▽

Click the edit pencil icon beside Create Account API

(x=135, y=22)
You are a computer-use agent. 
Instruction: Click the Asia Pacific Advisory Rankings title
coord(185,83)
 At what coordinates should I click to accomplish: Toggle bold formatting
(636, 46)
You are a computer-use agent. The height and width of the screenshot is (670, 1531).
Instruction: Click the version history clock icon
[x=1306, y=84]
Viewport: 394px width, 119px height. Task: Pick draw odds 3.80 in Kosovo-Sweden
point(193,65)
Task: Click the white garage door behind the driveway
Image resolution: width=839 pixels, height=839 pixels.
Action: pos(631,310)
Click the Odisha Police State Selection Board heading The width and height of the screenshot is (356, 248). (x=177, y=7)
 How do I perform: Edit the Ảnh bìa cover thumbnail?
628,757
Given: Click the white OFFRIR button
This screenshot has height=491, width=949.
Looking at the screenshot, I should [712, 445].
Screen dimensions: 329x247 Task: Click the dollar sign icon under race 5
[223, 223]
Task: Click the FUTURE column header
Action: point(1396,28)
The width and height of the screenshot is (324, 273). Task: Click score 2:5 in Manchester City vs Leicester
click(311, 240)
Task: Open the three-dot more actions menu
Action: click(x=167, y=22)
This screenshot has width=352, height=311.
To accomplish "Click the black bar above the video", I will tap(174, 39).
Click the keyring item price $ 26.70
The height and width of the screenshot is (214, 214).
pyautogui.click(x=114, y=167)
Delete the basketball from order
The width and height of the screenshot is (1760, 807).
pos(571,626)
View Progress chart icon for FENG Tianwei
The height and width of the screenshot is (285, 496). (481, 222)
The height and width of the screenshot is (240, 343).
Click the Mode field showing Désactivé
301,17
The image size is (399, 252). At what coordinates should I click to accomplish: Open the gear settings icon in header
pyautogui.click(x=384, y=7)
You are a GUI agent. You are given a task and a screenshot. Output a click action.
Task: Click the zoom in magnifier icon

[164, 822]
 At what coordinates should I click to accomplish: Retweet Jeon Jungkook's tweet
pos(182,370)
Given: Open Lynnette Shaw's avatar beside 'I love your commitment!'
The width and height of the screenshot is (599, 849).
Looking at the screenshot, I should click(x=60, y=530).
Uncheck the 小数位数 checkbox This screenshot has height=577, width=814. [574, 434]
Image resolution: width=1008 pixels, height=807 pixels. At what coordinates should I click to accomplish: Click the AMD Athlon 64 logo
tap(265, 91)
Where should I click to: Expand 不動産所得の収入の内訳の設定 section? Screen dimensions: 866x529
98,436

△

* WHAT THE EXERCISE ASKS *
State how many lines of the listing include "computer", and nothing more.

* ANSWER TO THE EXERCISE *
2